Uma das mais afetadas
pela crise climática no continente, convive com o desafio de acomodar tamanha
população diante de eventos que diminuem cada vez mais o tamanho de áreas
habitáveis. E, não bastasse a mortalidade infantil, nigerianos têm a segunda
menor expectativa de vida do planeta: apenas 53,9 anos.
O volume
populacional, em boa parte, deve-se à taxa de fecundidade. Com cinco
nascimentos por mulher, a Nigéria tem uma das taxas mais altas do mundo. Na
média global, o índice atual é de 2,3 nascimentos por mulher, cifra que
corresponde a pouco mais da metade do observado há cinco décadas, 4,4.
Na China, o desafio é
o oposto. Por décadas o país mais populoso do mundo, a potência asiática entrou
em decréscimo populacional neste ano, indica a ONU, e tenta agora reverter o
cenário. Com taxa de fecundidade de 1,1 (menos da metade da mundial), o país,
que por muito tempo incentivou o controle populacional por meio da chamada
política do filho único, quer hoje famílias mais amplas.
Bela Hovy, chefe de
publicações da divisão de população das Nações Unidas, credita à queda global
da taxa de fecundidade um dos principais avanços das últimas décadas.

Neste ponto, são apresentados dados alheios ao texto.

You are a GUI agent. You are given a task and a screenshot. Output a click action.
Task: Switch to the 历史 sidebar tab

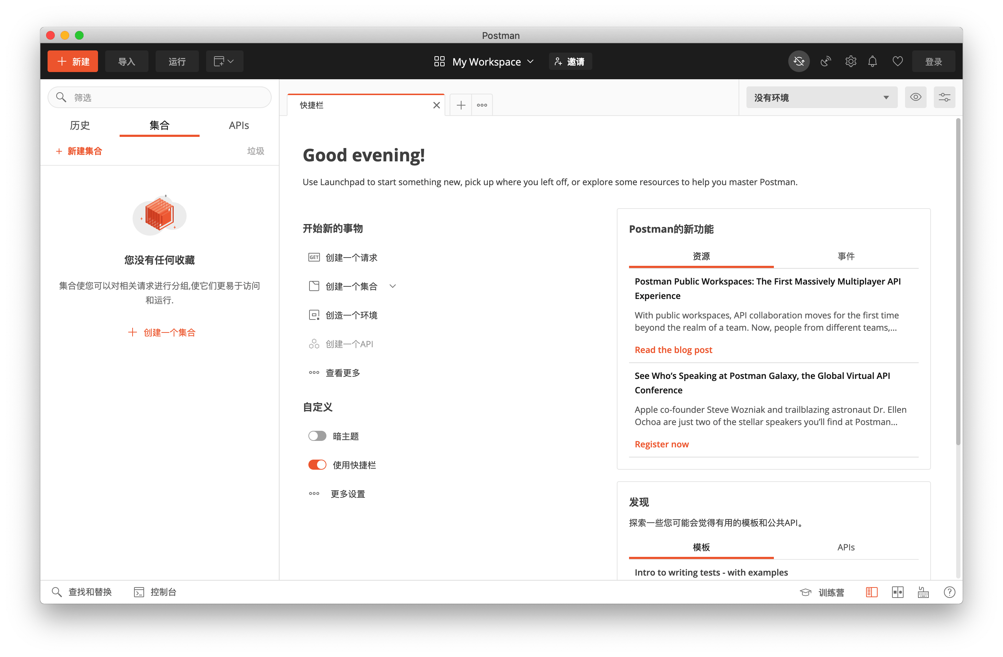click(80, 125)
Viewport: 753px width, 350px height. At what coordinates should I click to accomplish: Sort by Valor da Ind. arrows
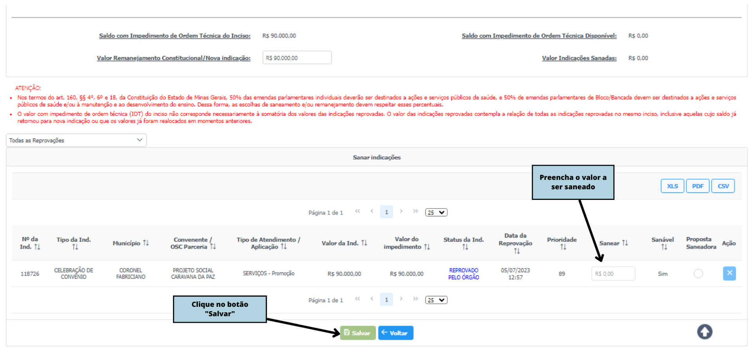point(364,243)
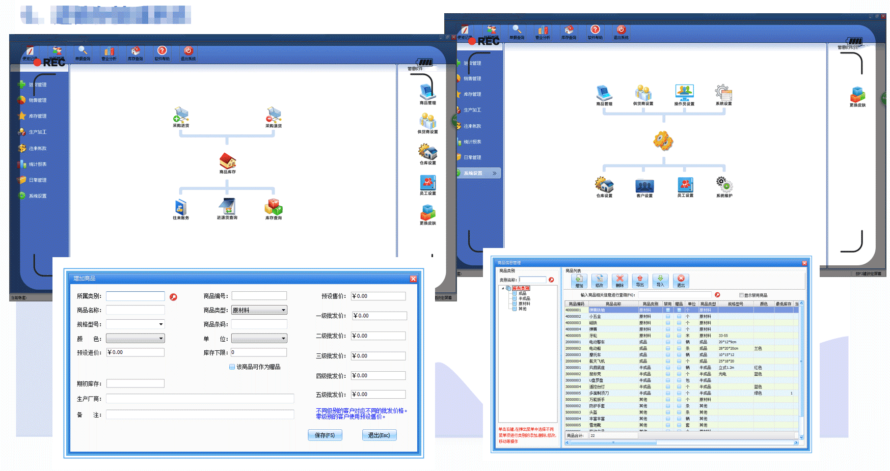Check the 显示禁用商品 checkbox
Viewport: 890px width, 471px height.
(741, 295)
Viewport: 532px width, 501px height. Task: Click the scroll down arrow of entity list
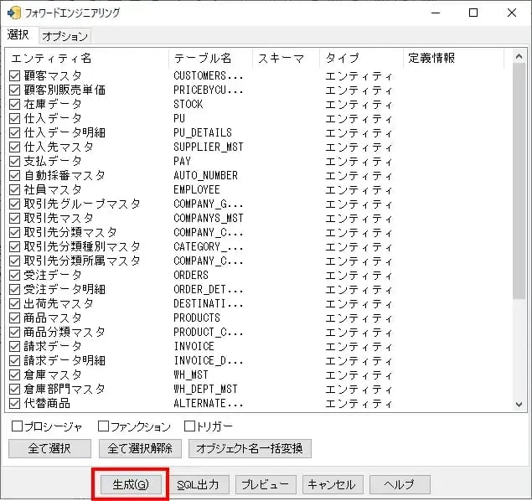tap(519, 404)
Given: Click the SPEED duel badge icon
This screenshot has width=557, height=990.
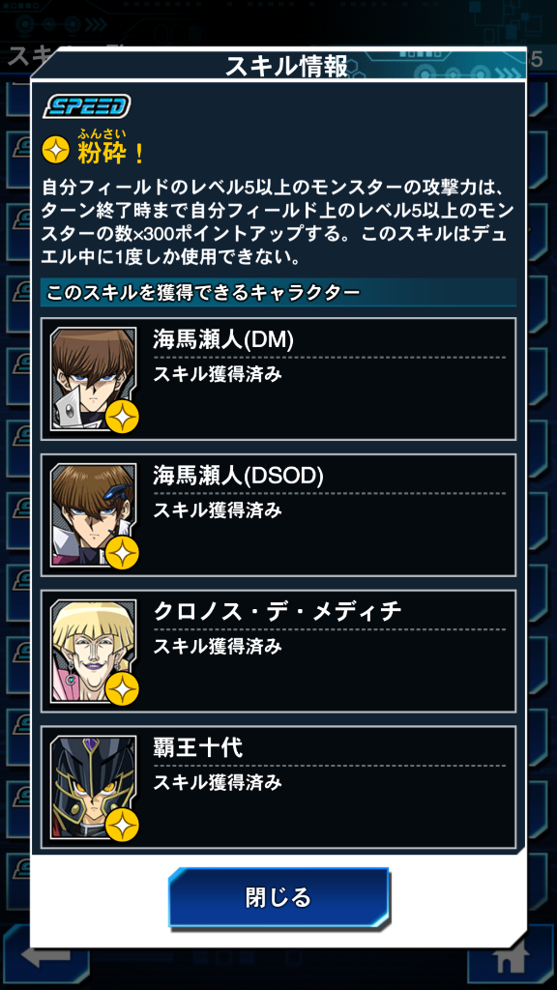Looking at the screenshot, I should point(86,106).
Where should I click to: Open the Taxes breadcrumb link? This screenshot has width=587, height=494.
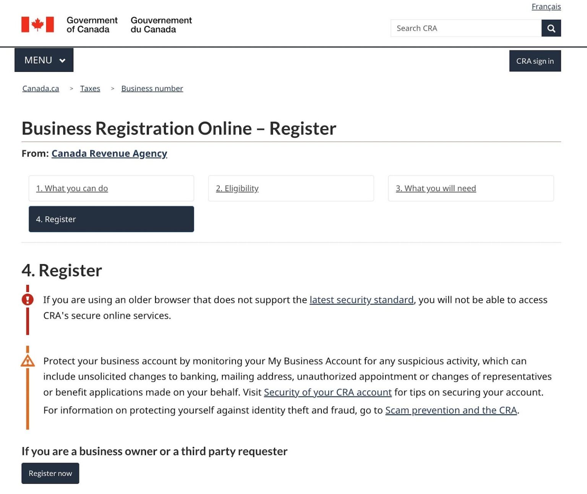(x=90, y=88)
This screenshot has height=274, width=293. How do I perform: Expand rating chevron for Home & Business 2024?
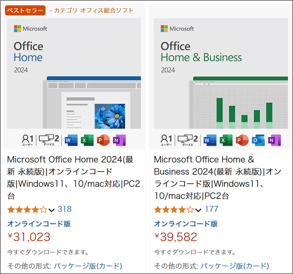click(x=198, y=210)
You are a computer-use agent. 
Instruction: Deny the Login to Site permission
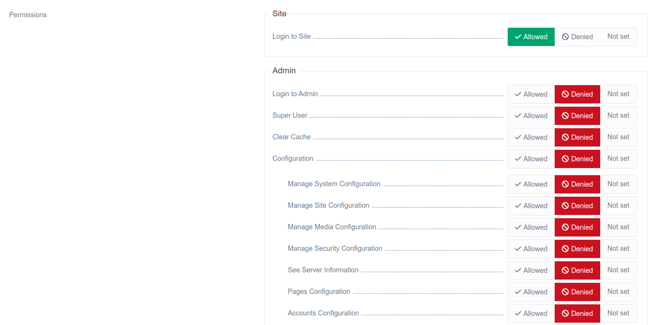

Mas
lembra como a questão ainda é um desafio para partes significativas do globo.
"Países da África Subsaariana devem contribuir com mais da metade do
crescimento populacional até 2050 [quando, diz a ONU, chegaremos a 9,6
bilhões]. Há um grande desafio para países menos desenvolvidos atingirem um desenvolvimento
sustentável."
Mas o principal
desafio ecoado pela marca de 8 bilhões talvez seja, para Hovy, a solidariedade
global. "Se garantirmos ajuda para que esses países atinjam metas como
acesso a saúde materna e mais educação a mulheres [49,7% da população global],
será possível pensar em diminuir o crescimento populacional."
Helena Cruz
Castanheira, demógrafa da divisão de população da Cepal (Comissão Econômica
para a América Latina e o Caribe), chama a atenção para o período de transição
demográfica que quase todo o mundo vivencia —a fecundidade cai, assim como a
mortalidade, e, por óbvio, a expectativa de vida aumenta, fazendo com que haja
uma boa parcela de população com idade economicamente ativa.
Mas aí também mora a
desigualdade. "A transição demográfica é uma janela de oportunidade para
desenvolvimento socioeconômico, mas isso não é automático. É preciso que
ocorram transformações sociais significativas: acesso a educação e distribuição
de riqueza. Se todas as mulheres estão fora da força de trabalho, ou se não há
alta produtividade, a janela de oportunidade apenas se fecha."
Há 11 anos, quando,
para as estimativas da época, o mundo completou 7 bilhões, muitos dos desafios
colocados à mesa eram os mesmos de hoje. Mas se destacava a dúvida sobre a
capacidade de o planeta produzir recursos para sustentar, com qualidade, tanta
gente.
Questionado sobre se
já temos uma resposta, Hovy resume: "Temos tecnologia e recursos
renováveis para um futuro sustentável. A maior questão é a vontade política. O
padrão atual não é sustentável. Se não mudarmos nosso modo de agir, teremos
desafios ainda maiores para suportar até 10 bilhões de pessoas."